REQUIREMENT A
Using the BFF text below, explain why a BFF file may be written in UTF-8, any ISO 8859 encoding, or another ASCII-compatible coding.

** begin TEXT **

The Biaroza file format (BFF)
last updated: Jan 21st, 2002
Sections:
1. Presenting the BFF
2. Physical description of the BFF file format
3. The line types in a BFF file
4. Special characters
5. Formatting the data
6. Fields
7. Explaining the parenthesis around
1. Presenting the BFF
The BFF (Biaroza File Format) is the standard way to store the dictionaries' databases
of the Biaroza project.
The BFF is:
- Capable of holding complex dictionary data, thus covering all types of information
of conventional printed-book dictionaries.
- An extensible format.
- Editable directly by simple text software.
- Capable of covering virtually any language
(although the Biaroza project aims only belarusian dictionaries).
2. Physical description of the BFF file format
The BFF is an 8-bit text file, ASCII compatible.
The formatation and data organization is done with standard ASCII strings.
The high-bit (non-ASCII) characters are not interpreted by the format itself, so the text
may be any ISO 8859 encoding, UTF-8 or any ASCII-compatible coding.
The break-of-line may be CR+LF, LF or CR.
Note: The Biaroza project uses BFF with UTF-8 and LF as break-of-line.
3. The line types in a BFF file
There are five possible line types:
- Empty lines
Lines witch zero length, or lines with spaces only (characters <= 0x20)
Empty lines are ignored.
- Comment lines
Lines starting with the ";" (semicolon) character.
Comment lines are ignored.
- Attribution lines
Lines starting with the "#" ("scratchy") character.
The syntax of these lines are yet to be developed, so they must be ignored for now.
- Definition HEAD
Any line which does not fit any other line type.
These lines hold the definition name.
Normally this line is followed by DATA lines, but it's possible a HEAD line with no DATA at all
(not of much use though).
- Definition DATA
Non-empty lines starting with spaces (characters <= 0x20)
The DATA lines are owned by the previously-defined HEAD, as part of that definition.
DATA lines without a previous HEAD line are invalid.
The only lines allowed between HEAD and DATA lines are empty lines and comment lines.
Note: The Biaroza project uses one space (0x20) as DATA line identificator.
4. Special characters
These are the characters which have a special meaning in a BFF file:
- # (number) ; (semicolon) " " (space)
Used in the beginning of lines as line type identificator (as described in the section 3).
- : (colon) ; (semicolon, again) , (comma)
Divider, sub-divider and sub-sub-divider of a line.
These may theorically appear in any HEAD or DATA line.
Notes (specific to the Biaroza project):
- These characters are not used at all in HEAD lines.
- The : (colon) is not used more than once per line.
- ( ) (parenthesis)
These have two functions:
- To insert free comments (write whatever you want there).
- To assign a property of a field or word (write standard tags there).

** end TEXT **
** begin INFORMATION PROVIDED **

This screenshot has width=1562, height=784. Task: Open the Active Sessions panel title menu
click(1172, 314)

** end INFORMATION PROVIDED **
** begin INFORMATION PROVIDED **

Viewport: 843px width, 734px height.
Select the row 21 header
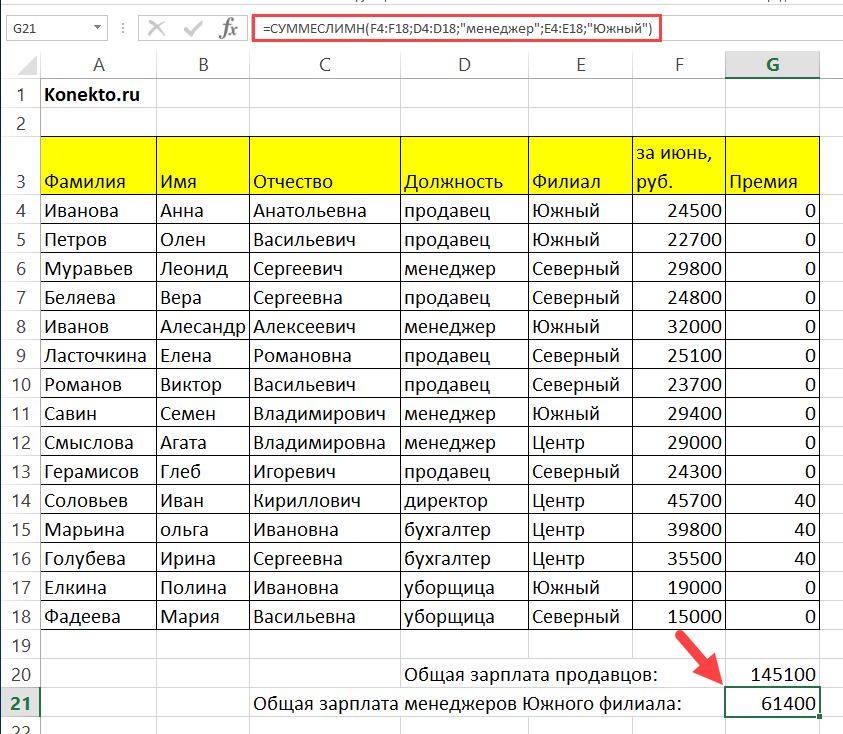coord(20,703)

** end INFORMATION PROVIDED **
** begin INFORMATION PROVIDED **

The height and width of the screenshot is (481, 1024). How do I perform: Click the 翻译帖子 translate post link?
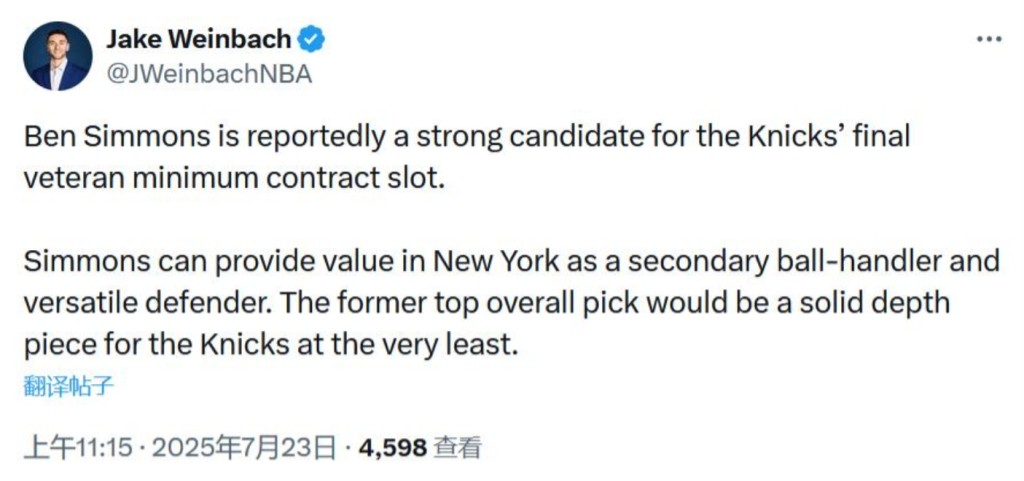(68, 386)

** end INFORMATION PROVIDED **

REQUIREMENT B
In the rows starting at the line that contains "This screenshot has" and ending at the line that contains "click(1172, 314)", swap "Active Sessions" for "Recent Files", and write out only those lines with nothing else changed.

CORRECT ANSWER A
The format does not interpret high-bit (non-ASCII) characters. Its formatting and data organization rely only on standard ASCII strings, so any ASCII-compatible encoding works.

CORRECT ANSWER B
This screenshot has width=1562, height=784. Task: Open the Recent Files panel title menu
click(1172, 314)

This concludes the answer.